Washington golpea al petróleo ilegal y cazan petroleros en el Caribe y el Atlántico
EE. UU. extiende el bloqueo marítimo, desafía a la “flota oscura” y envía un mensaje directo a Venezuela, Rusia y sus socios.

OCEANO PACIFICO
Estados Unidos volvió a golpear el corazón del negocio petrolero sancionado.
Este miércoles 7 de enero, dos petroleros fueron incautados simultáneamente en el Atlántico y el Mar Caribe, en operaciones coordinadas por el Departamento de Defensa, el Departamento de Justicia y el Departamento de Seguridad Nacional, bajo la vigilancia directa del Comando Sur y el Comando Europeo.
La señal es clara: el cerco naval se endurece y no habrá zonas grises.

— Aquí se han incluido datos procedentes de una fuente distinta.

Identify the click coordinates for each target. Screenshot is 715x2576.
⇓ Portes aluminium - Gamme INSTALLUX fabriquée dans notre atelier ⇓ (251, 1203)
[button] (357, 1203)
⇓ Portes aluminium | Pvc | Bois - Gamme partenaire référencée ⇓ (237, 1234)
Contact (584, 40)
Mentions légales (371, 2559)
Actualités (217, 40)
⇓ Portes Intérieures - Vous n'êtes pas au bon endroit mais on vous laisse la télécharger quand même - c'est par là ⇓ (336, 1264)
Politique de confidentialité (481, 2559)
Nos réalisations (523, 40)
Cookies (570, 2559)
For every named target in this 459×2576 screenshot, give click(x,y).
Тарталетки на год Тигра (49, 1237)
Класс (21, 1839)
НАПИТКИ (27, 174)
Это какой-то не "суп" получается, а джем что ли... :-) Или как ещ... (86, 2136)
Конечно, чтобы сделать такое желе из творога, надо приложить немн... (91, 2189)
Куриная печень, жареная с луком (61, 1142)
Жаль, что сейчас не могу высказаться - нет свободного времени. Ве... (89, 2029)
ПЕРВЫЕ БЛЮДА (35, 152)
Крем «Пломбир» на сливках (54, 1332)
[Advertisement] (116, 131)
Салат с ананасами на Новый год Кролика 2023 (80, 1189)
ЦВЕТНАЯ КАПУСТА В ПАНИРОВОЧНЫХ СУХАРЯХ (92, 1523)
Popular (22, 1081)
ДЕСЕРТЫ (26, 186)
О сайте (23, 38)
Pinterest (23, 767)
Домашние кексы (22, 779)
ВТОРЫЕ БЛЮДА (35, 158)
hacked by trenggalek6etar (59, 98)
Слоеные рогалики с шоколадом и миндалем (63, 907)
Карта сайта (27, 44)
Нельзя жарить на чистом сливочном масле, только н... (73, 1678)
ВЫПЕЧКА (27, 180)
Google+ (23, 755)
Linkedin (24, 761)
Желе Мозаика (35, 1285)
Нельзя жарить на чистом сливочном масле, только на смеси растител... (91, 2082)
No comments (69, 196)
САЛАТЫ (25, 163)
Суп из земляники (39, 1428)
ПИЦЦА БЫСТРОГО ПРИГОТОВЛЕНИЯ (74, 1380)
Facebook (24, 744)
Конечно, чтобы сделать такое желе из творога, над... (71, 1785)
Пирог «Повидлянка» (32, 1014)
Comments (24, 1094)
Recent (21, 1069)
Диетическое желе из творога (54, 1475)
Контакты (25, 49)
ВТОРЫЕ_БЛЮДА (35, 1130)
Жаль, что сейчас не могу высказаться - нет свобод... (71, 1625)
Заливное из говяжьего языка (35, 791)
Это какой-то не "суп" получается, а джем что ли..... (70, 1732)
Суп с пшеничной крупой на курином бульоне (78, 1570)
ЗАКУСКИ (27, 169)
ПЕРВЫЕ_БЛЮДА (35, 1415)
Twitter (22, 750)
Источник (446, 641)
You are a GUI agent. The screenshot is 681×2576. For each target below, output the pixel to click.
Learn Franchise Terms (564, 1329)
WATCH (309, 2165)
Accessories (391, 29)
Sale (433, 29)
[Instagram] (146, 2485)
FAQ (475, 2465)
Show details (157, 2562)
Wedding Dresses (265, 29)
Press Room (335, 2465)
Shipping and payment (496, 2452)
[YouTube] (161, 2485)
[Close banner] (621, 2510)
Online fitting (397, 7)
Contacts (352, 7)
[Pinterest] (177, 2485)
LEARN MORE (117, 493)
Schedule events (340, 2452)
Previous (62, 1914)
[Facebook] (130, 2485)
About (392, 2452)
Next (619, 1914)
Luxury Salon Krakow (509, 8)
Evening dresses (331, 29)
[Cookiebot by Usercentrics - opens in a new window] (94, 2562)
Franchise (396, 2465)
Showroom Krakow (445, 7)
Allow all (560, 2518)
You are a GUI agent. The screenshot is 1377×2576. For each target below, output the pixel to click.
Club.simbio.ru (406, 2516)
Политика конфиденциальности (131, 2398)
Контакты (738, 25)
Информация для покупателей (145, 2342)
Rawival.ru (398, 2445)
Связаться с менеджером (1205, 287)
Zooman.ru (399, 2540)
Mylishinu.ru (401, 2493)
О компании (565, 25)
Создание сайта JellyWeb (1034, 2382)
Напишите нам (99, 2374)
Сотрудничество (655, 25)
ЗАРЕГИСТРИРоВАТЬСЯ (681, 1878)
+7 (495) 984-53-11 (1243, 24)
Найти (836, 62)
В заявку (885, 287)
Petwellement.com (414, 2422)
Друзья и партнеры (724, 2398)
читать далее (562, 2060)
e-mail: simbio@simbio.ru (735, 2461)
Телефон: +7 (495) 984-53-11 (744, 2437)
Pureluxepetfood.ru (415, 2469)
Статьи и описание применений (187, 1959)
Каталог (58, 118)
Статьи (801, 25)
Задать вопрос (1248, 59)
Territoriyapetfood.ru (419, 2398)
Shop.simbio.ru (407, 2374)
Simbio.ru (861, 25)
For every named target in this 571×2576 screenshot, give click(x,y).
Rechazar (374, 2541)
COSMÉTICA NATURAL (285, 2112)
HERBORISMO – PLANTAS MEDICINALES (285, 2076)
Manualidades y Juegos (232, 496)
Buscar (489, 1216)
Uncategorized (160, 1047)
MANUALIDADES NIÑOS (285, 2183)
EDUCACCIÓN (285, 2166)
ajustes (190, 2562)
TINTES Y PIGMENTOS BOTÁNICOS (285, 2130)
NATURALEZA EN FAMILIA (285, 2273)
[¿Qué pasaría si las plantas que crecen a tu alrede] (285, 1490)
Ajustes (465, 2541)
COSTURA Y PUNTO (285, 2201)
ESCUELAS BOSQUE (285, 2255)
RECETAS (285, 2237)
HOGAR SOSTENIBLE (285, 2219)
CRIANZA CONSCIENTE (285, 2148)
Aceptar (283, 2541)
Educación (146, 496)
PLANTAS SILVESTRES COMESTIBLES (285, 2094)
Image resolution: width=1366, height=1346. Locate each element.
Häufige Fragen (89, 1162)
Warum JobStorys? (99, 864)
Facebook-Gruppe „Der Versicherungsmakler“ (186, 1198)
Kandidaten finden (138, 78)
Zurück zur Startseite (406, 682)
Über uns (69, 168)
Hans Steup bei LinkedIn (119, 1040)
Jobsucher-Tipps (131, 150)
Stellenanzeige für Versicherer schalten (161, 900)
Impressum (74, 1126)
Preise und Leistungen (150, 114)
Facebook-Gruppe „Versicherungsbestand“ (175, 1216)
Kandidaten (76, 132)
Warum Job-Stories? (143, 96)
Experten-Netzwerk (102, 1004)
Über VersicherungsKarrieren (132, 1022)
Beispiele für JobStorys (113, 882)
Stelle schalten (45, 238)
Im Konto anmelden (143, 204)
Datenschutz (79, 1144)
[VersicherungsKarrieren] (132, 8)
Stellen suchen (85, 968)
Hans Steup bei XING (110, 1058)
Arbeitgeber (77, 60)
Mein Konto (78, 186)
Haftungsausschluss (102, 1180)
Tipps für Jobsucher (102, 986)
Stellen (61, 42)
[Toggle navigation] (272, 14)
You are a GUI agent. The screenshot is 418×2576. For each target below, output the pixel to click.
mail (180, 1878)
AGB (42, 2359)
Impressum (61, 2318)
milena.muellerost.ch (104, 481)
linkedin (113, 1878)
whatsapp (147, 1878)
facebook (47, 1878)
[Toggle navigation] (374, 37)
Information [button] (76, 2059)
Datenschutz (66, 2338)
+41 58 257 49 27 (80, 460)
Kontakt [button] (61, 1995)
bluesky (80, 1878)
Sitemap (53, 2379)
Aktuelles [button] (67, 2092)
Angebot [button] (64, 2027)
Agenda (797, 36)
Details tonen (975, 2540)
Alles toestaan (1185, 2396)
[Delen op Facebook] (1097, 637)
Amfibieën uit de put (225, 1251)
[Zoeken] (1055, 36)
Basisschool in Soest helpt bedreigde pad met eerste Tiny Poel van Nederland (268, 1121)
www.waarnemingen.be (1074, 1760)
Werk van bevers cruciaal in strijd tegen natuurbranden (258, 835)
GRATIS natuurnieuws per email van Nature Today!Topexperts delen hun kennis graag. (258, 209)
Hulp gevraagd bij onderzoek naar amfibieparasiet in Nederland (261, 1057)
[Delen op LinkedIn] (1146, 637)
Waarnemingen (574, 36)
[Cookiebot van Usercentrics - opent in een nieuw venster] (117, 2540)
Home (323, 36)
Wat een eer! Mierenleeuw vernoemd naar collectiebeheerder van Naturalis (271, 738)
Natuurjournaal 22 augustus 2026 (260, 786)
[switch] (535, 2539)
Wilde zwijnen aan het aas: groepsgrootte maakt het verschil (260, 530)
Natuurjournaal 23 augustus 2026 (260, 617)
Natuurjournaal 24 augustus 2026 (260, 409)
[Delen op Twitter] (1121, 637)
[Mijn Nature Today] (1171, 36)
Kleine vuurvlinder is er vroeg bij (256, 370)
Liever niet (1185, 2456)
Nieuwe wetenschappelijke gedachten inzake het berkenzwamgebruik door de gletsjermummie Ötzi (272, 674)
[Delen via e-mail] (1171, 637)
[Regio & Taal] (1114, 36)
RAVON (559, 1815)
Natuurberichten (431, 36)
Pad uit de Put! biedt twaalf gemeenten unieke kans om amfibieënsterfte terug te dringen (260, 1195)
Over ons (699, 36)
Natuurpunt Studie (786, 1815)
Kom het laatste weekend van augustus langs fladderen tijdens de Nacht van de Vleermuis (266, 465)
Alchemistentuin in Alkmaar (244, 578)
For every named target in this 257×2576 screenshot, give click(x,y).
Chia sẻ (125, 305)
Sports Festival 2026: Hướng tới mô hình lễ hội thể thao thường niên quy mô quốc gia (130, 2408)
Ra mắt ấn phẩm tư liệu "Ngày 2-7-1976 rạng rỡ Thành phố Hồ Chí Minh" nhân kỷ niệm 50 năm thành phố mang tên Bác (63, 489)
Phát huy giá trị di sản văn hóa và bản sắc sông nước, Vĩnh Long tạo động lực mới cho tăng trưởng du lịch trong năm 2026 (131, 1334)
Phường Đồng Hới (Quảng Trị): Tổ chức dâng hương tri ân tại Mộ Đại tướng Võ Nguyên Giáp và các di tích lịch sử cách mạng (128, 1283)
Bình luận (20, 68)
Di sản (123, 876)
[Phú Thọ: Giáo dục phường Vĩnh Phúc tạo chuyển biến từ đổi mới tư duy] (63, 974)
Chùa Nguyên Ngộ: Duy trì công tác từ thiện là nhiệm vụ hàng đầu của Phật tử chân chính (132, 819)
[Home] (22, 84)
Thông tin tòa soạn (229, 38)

Persecución en el Atlántico, presión a Rusia
Uno de los buques, con destino final a Rusia, fue interceptado en el Atlántico Norte tras una persecución de más de dos semanas. En el área se encontraban unidades militares rusas, incluido un submarino, que no ofrecieron resistencia, según confirmaron fuentes citadas por The New York Times.
El petrolero, originalmente llamado Bella 1 y rebautizado Marinera, navegaba bajo falsa bandera rusa y figuraba en la lista de sanciones de EE. UU. desde junio de 2024. De acuerdo con NBC News, el buque estaba sujeto a una orden judicial de incautación por violar el régimen de sanciones. Datos de rastreo lo situaban el 5 de enero frente a la costa occidental de Escocia.
El Comando Europeo confirmó que la incautación se produjo después de que el buque evadiera el bloqueo marítimo y rechazara intentos previos de abordaje de la Guardia Costera estadounidense.
Golpe en el Caribe contra la “flota oscura”
De forma paralela, la Guardia Costera de EE. UU. interceptó otro petrolero en aguas internacionales del Mar Caribe. Se trata del M/T Sophia, identificado como parte de la llamada “flota oscura”, un entramado de buques sin estado o con pabellones alterados que, según Washington, evaden sanciones para exportar crudo venezolano y de otros países sancionados.
“En una acción realizada antes del amanecer, el Departamento de Defensa, en coordinación con el Departamento de Seguridad Nacional, detuvo sin incidentes a un buque cisterna autorizado y sin estado”, informó el Comando Sur.
La nave ya fue asegurada y es escoltada hacia Estados Unidos, donde se definirá su destino final conforme a los procesos judiciales.
Bloqueo sostenido y mensaje político
Estas incautaciones se suman a otras dos realizadas el mes pasado frente a las costas de Venezuela, como parte del bloqueo marítimo estadounidense contra el comercio de crudo sancionado.
El presidente Donald Trump ha reiterado que Venezuela entregará entre 30 y 50 millones de barriles de petróleo a Estados Unidos, dejando claro que las gigantescas reservas venezolanas se han convertido en un eje estratégico y en un punto de fricción directa con Rusia y China.
El Comando Sur fue tajante: Estados Unidos se mantiene “vigilante y preparado” para apoyar a las agencias civiles y perseguir a buques y actores sancionados que operan en la región. Informes de inteligencia señalan que al menos tres petroleros vinculados a Venezuela cambiaron recientemente su pabellón a Rusia, en un intento desesperado por burlar las restricciones.
El mensaje no admite dudas: el petróleo sancionado ya no navega en silencio.
Estados Unidos cerró el mar, y quien insista en jugar al gato y al ratón, terminará abordado, incautado y expuesto.